*** Input data Section Begins ***

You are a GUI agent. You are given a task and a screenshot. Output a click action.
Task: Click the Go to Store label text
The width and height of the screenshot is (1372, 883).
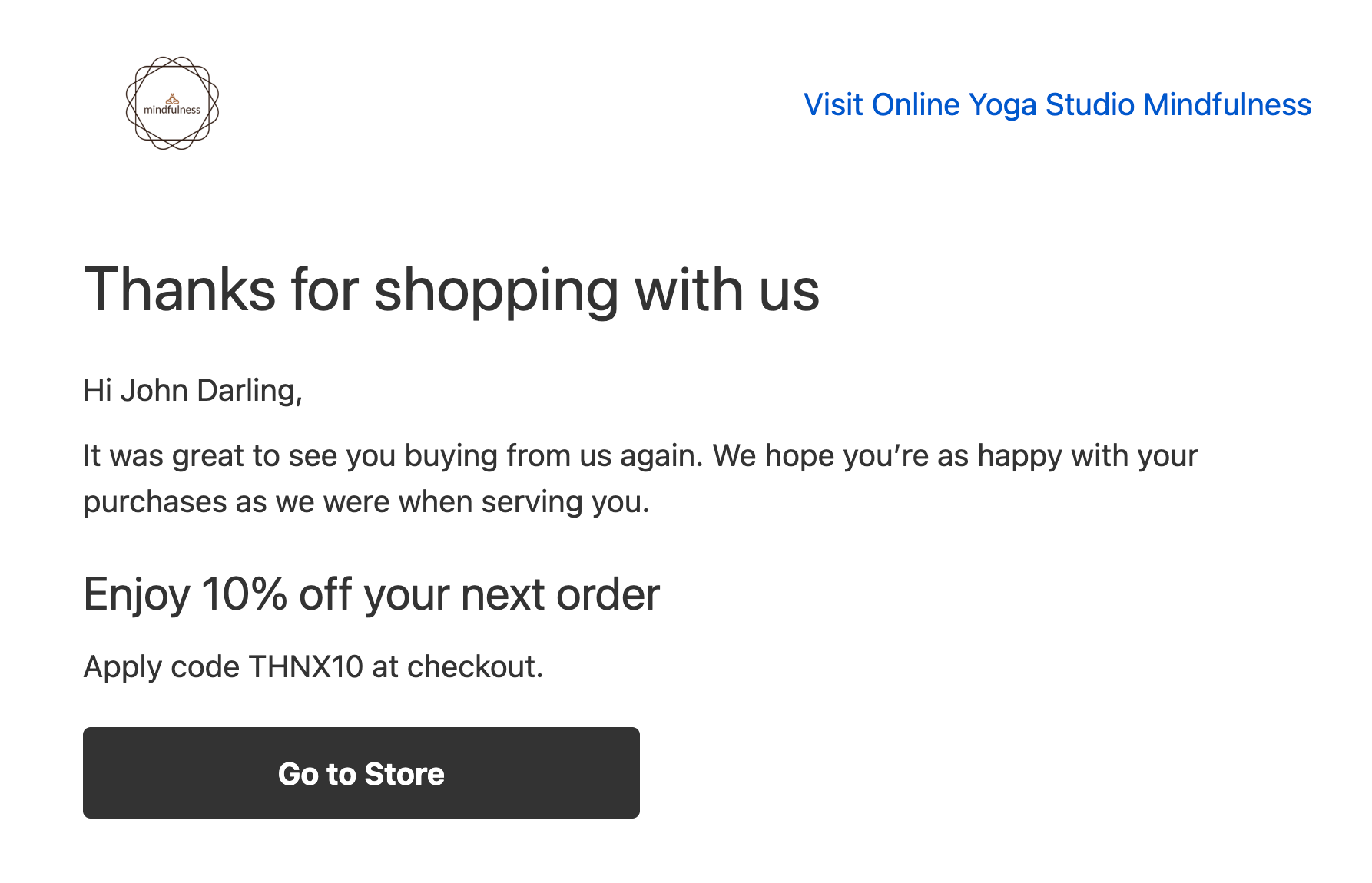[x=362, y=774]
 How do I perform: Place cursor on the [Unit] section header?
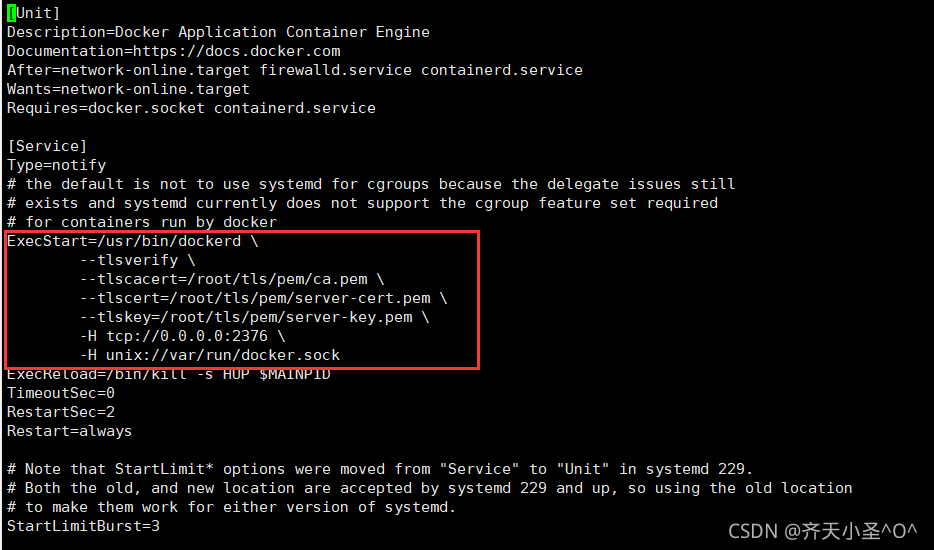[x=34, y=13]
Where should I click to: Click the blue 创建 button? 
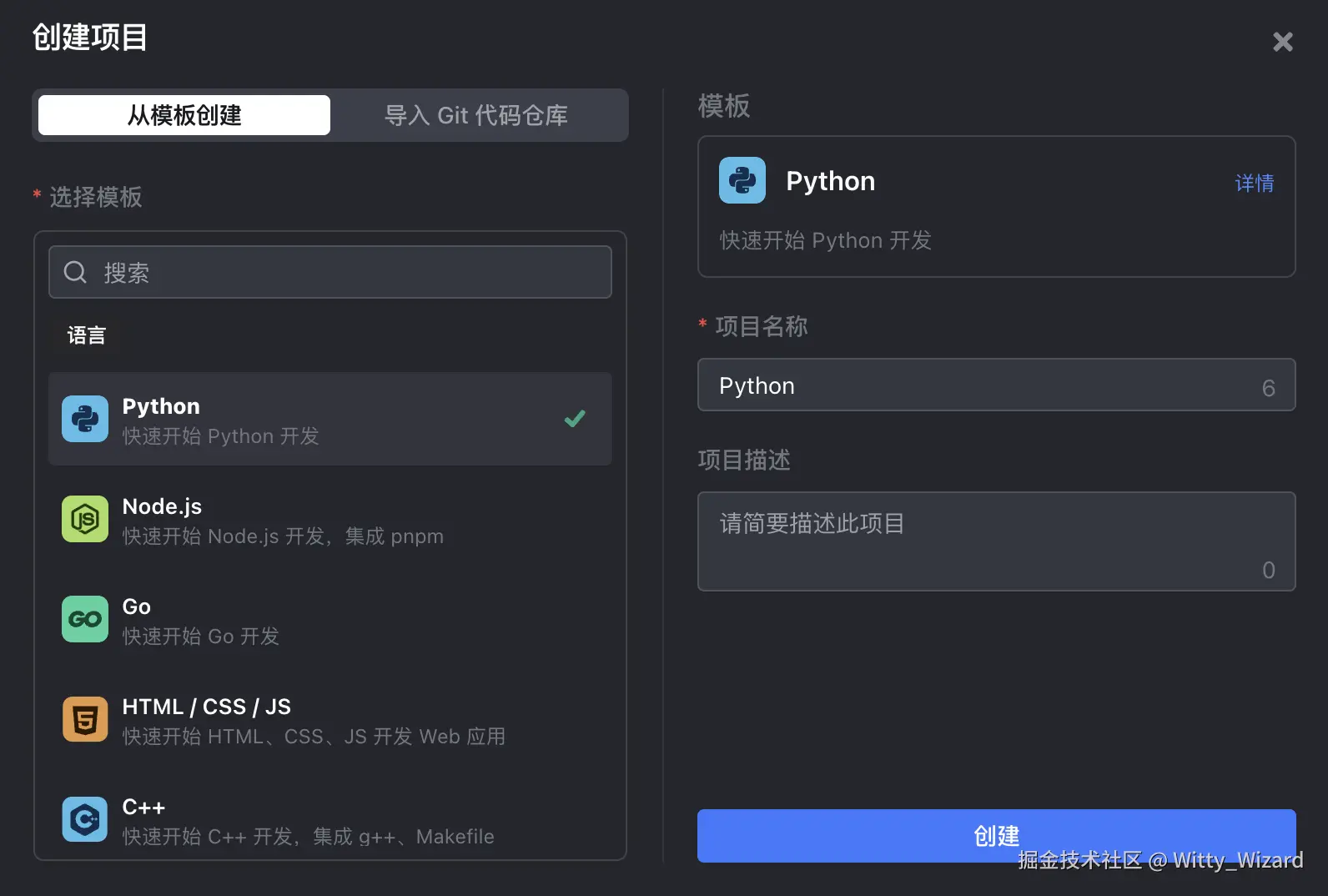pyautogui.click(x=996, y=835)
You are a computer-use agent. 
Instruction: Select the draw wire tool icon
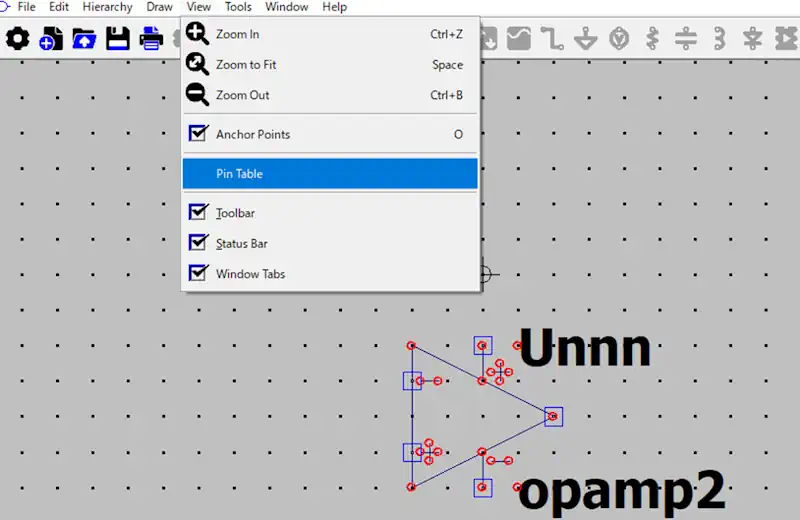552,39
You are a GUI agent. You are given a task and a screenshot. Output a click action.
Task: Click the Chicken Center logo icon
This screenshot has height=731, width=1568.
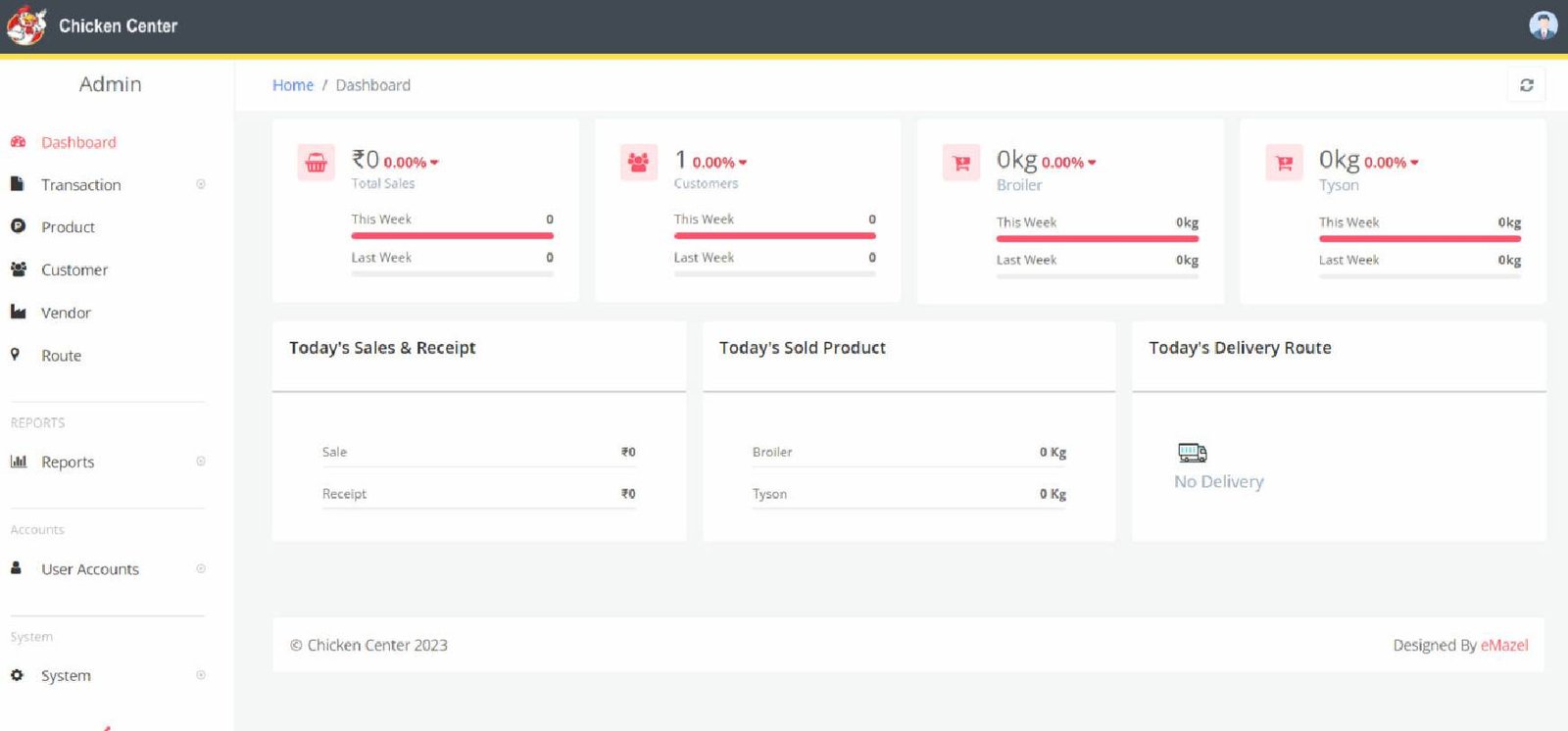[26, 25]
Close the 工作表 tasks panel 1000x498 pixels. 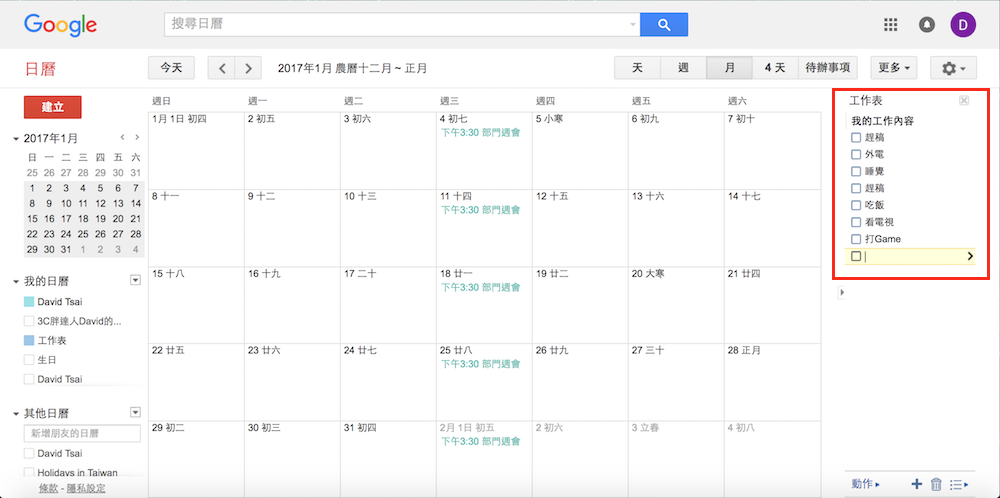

*** Input data Section Ends ***

» **Task requirements**: An exact copy of every entry above is needed, with the pictures left out.

» **Final answer**:
You are a GUI agent. You are given a task and a screenshot. Output a click action.
Task: Click the Go to Store label text
The width and height of the screenshot is (1372, 883).
[x=362, y=774]
 How do I perform: Place cursor on the [Unit] section header?
[x=34, y=13]
Where should I click to: Click the blue 创建 button? 
pyautogui.click(x=996, y=835)
You are a computer-use agent. 
Instruction: Select the draw wire tool icon
552,39
You are a GUI agent. You are given a task and a screenshot. Output a click action.
Task: Click the Chicken Center logo icon
This screenshot has height=731, width=1568.
[26, 25]
Close the 工作表 tasks panel 1000x498 pixels. 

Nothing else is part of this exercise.